The law states that the gravitational force between two point masses is directly proportional to the product of their masses and inversely proportional to the square of the distance between their centers. Mathematically, this is expressed as:

• \( F = \dfrac{G \cdot m_1 \cdot m_2}{r^2} \)
  • \( F \) is the force of gravity
  • \( m_1 \) and \( m_2 \) are the masses of the two objects
  • \( r \) is the distance between the centers of the two masses
  • \( G \) is the gravitational constant

This formula is vital for calculating how much one object will attract another, and it applies universally, from apples falling from trees to the orbits of planets around the sun.

The gravitational constant, often denoted as \( G \), is a key part of Newton's Law of Gravitation. It helps determine the gravitational force between two masses. \( G \) is a universal constant, meaning it's a fixed value that doesn't change regardless of where you are in the universe.
The approximate value of this constant is \( 6.674 \times 10^{-11} \) N(m/kg)². This small number is why gravity feels weak compared to other forces like electromagnetism; the force of gravity decreases very rapidly with distance.
In formulas like the gravitational potential energy formula, \( G \) is used to calculate how much potential energy is stored in the position of a mass in a gravitational field. For example, if you fill in the values for \( m \), \( M \), and \( r \), you can determine the gravitational potential energy \( U(r) = -\dfrac{G \cdot m \cdot M}{r} \), illustrating how \( G \) directly influences the energy between two masses.

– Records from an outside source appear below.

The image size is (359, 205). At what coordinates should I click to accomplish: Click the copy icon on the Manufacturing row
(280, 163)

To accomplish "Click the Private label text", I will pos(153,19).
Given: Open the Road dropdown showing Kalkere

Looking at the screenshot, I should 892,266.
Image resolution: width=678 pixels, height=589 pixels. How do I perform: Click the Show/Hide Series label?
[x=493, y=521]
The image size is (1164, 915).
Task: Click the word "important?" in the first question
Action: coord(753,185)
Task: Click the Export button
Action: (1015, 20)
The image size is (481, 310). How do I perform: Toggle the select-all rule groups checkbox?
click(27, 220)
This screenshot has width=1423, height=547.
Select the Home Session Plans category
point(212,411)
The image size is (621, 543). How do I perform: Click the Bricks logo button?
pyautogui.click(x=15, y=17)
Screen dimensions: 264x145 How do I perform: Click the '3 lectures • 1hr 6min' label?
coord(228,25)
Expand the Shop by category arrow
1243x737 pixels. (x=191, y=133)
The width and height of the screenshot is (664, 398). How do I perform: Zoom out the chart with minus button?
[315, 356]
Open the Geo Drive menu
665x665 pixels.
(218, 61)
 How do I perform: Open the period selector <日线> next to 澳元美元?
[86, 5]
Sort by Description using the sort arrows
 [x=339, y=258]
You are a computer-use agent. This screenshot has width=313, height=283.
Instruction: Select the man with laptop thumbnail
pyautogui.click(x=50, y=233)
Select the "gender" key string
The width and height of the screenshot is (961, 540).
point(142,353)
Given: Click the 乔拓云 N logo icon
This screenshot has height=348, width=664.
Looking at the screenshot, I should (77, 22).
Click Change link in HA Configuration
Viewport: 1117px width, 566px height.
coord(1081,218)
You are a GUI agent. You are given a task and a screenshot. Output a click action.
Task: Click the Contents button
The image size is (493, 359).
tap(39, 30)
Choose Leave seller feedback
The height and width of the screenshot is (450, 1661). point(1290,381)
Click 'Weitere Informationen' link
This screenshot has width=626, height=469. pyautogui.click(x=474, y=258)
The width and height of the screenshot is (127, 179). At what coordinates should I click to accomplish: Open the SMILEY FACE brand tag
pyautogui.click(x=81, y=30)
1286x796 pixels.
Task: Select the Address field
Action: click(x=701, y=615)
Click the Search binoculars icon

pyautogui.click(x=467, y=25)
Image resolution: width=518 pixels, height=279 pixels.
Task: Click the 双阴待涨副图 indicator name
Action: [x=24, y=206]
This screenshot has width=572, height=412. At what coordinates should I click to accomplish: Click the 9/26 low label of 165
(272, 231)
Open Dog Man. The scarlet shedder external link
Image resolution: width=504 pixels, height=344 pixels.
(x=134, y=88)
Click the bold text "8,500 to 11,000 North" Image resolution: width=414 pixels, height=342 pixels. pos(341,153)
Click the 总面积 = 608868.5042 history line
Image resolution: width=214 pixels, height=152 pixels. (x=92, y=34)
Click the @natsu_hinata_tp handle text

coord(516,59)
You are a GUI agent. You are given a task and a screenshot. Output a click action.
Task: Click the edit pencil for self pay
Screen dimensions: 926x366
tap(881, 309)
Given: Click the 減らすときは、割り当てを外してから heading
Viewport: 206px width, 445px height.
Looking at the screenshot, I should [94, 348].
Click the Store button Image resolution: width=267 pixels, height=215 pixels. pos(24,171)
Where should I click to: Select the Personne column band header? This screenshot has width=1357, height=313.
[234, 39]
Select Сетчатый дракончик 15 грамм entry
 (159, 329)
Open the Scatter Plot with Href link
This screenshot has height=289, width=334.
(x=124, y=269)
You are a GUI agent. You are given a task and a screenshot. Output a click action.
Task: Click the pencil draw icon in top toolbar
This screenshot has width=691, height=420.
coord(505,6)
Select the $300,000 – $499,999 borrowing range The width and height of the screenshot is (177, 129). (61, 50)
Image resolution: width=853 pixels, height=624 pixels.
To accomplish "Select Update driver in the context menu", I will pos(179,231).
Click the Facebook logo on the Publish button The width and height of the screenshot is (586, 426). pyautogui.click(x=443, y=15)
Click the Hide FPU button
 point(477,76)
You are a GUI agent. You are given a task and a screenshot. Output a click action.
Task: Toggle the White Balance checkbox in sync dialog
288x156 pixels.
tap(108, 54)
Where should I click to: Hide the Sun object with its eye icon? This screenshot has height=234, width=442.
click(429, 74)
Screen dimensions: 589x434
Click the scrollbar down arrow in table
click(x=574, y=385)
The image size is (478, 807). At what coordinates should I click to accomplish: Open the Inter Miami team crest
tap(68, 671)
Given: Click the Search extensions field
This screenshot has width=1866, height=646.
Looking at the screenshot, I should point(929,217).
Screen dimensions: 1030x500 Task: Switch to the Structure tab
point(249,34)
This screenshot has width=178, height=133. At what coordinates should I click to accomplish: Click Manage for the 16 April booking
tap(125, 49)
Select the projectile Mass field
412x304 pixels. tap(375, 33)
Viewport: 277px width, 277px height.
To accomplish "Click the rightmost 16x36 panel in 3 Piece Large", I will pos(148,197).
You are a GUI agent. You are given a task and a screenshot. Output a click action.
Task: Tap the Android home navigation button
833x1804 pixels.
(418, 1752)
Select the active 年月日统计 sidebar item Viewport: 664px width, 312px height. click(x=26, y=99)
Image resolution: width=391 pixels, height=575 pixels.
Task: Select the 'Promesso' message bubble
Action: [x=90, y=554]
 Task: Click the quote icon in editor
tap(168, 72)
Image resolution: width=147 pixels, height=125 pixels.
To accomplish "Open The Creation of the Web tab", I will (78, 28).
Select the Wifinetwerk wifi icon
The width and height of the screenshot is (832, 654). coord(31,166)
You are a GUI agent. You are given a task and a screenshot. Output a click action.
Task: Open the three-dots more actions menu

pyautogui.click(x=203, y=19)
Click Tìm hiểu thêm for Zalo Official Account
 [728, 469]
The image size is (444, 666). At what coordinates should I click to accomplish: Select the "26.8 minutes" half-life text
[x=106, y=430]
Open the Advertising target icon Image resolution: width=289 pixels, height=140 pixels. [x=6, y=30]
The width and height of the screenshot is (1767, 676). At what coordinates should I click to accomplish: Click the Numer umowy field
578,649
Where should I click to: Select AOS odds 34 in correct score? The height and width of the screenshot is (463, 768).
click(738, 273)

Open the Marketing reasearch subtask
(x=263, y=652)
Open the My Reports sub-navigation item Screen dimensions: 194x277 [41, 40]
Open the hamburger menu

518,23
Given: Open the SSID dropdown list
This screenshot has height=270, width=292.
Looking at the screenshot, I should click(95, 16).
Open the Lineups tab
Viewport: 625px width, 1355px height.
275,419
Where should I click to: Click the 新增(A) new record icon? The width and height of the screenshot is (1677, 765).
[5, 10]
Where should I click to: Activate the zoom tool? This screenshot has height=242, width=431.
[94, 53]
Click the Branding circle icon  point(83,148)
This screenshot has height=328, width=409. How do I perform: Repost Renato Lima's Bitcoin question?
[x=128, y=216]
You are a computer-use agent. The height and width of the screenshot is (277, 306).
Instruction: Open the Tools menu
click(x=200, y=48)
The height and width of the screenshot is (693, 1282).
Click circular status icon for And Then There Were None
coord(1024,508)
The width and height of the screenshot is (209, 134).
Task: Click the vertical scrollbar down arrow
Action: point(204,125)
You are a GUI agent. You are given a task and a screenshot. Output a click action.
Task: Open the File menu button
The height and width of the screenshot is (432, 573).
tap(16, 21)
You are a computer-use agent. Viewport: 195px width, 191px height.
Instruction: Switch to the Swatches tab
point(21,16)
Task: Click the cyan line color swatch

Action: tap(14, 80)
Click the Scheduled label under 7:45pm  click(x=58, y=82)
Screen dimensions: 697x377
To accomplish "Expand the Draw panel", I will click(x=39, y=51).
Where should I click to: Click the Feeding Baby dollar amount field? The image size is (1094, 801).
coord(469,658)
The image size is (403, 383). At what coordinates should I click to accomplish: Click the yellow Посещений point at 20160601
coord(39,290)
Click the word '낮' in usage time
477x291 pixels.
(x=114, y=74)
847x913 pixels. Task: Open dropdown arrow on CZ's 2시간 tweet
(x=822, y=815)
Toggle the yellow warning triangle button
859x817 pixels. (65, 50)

Point mass is a theoretical term used in physics to simplify the study of forces like gravity. It's an idealized point where the entire mass of an object is assumed to be concentrated at a single point.
When we calculate gravitational interactions, simplifying a complex object as a point mass makes it easier to apply Newton's Law of Gravitation. This is because the law assumes that both interacting bodies are point masses, ensuring that their actual shape or size doesn't complicate the calculations.
For example, in the problem given, we deal with a point mass \( m \), which greatly simplifies the calculation of its gravitational interaction with the shell. By assuming everything is concentrated at one point, you can use the formula for potential energy, \( U(r) = -\dfrac{G \cdot m \cdot M}{r} \), straightforwardly without worrying about distribution of mass in the shell.